-- SOURCE DATA follows --
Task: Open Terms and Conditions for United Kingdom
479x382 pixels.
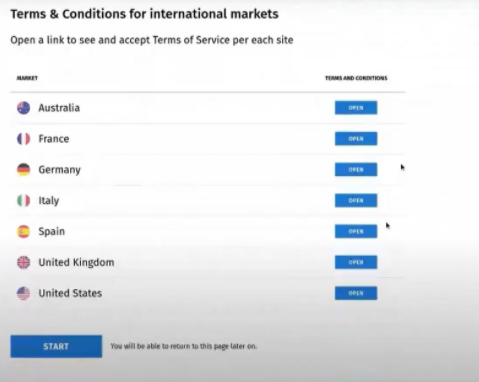Action: click(x=356, y=262)
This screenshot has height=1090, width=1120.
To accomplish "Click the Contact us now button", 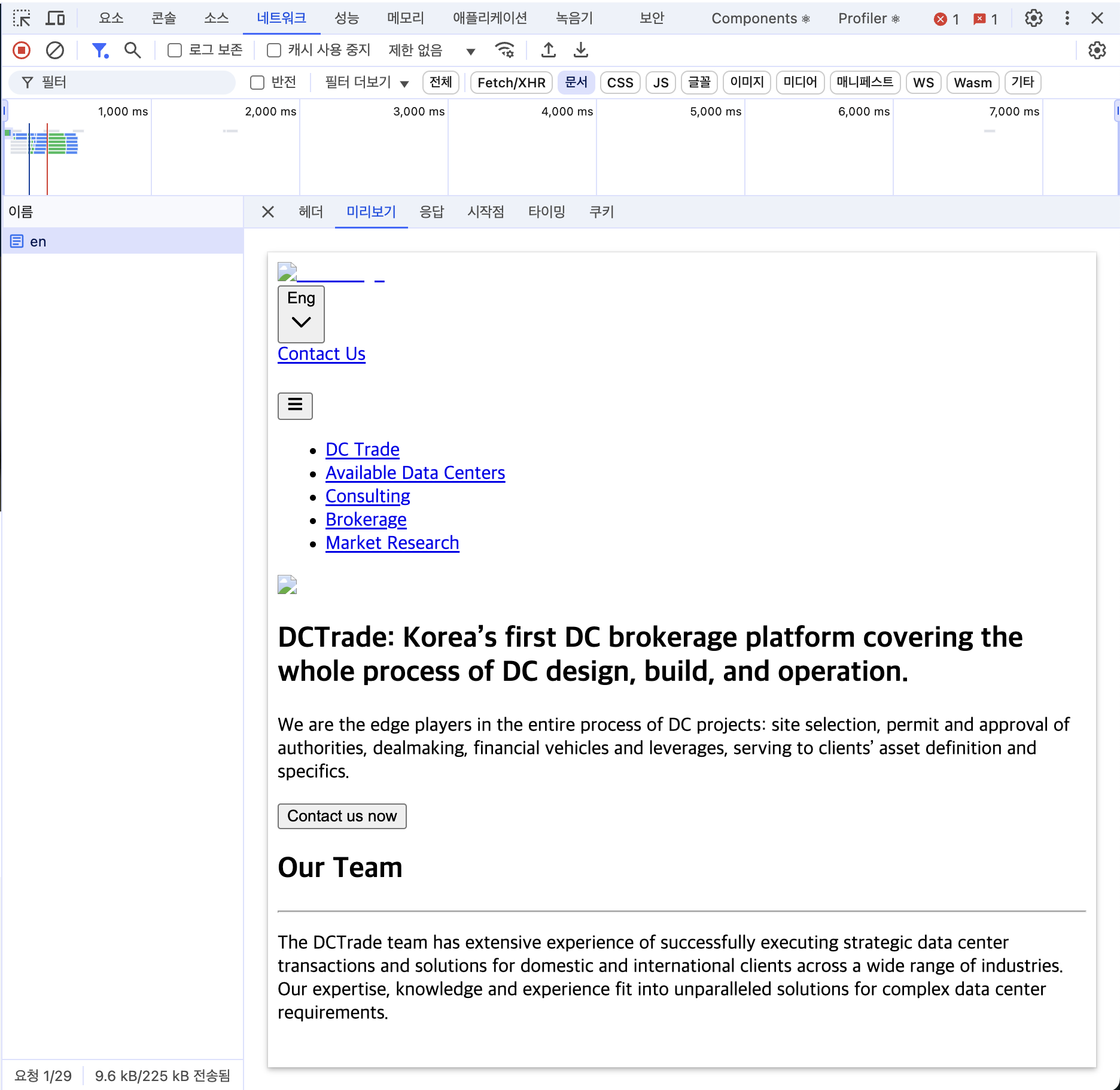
-- SOURCE DATA concluded --
• _TASK REQUIREMENTS_
All of the data is to be returned exactly, with no pictures included.

• _OUTPUT BELOW_
Task: Open Terms and Conditions for United Kingdom
479x382 pixels.
Action: click(x=356, y=262)
This screenshot has height=1090, width=1120.
To accomplish "Click the Contact us now button", 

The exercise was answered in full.